Repetitive sequences were annotated using both de novo prediction and homology-based methods. For de novo prediction, RepeatModeler (v2.0.1)18 was employed to create a repeat library and TEclass219 was used to annotate unclassified repeat sequences. RepeatMasker (v 4.1.1)20 was then utilized to annotate the repetitive elements, identifying 46.13% (1,365,670,423 bp) of the assembled genomes as repeat sequences, with long interspersed nuclear elements (LINEs) being the predominant type. Additionally, repetitive elements were detected through comparison with the RepBase database21, yielding a repeat content of 43.54% (1,289,204,280 bp), with short interspersed nuclear elements (SINEs) being the most prevalent (Table 4).

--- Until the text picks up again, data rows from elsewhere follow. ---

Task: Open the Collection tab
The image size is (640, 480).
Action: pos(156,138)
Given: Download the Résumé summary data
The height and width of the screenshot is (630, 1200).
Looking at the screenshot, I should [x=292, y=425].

Table 4 Summary of repeat annotation statistics.

Genome synteny analysis

Synteny analysis was performed on our assembly of L. capensis with the domestic rabbit, Oryctolagus cuniculus22 (Genome assembly accession no. UM_NZW_1.0), and the European hare, Lepus europaeus23 (Genome assembly accession no. mLepTim1.pri) using MCScanX24 module implemented in the Tbtools software25. The analysis revealed that L. capensis and Lepus europaeus exhibit higher genomic homology with Oryctolagus cuniculus (Fig. 3), Chromosomes of L. capensis were numbered consistently with those of Lepus europaeus, but inconsistently with Oryctolagus cuniculus.

Fig. 3
figure 3

Synteny analysis between assembly of Lepus capensis and other two species (Oryctolagus cuniculus and Lepus europaeus). Homologous genes are represented by grey lines connecting chromosomes.

Ethics statement

All experimental procedures and animal use were approved by the Institutional Animal Care and Use Committee at Northwest A&F University (approval no. DK2024050).

Data Records

All raw sequencing data, including genomic short sequencing reads, PacBio HiFi reads, Hi-C data, and RNA-Seq reads, reported in this study have been deposited in the China National Genomics Data Center (CNGB)26,27 Genome Sequence Archive (GSA) database under accession number CRA01805728, with the BioProject accession number PRJCA02833529. The genome assembly is available in the NCBI GenBank with accession number JBHEQN00000000030. Furthermore, the genome assembly has also been deposited in Genome Warehouse (GWH) of CNGB under accession number GWHFCZH00000000.131. Additionally, the genome annotation in GFF format is accessible via the Figshare database32.

Technical Validation

The quality of the genome assembly was evaluated using BUSCO (v4.1.4)33 (glires_odb10 database, parameters: -evalue 1e-05) to assess completeness and accuracy. The BUSCO analysis indicated that, 98.2% of genes were fully represented, with 95.7% as single-copy genes and 2.5% resulting from duplication events. Additionally, 89 Gb of short sequencing reads were aligned back to the finally assembled genome using BWA-MEM34, achieving an alignment rate of 99.5%.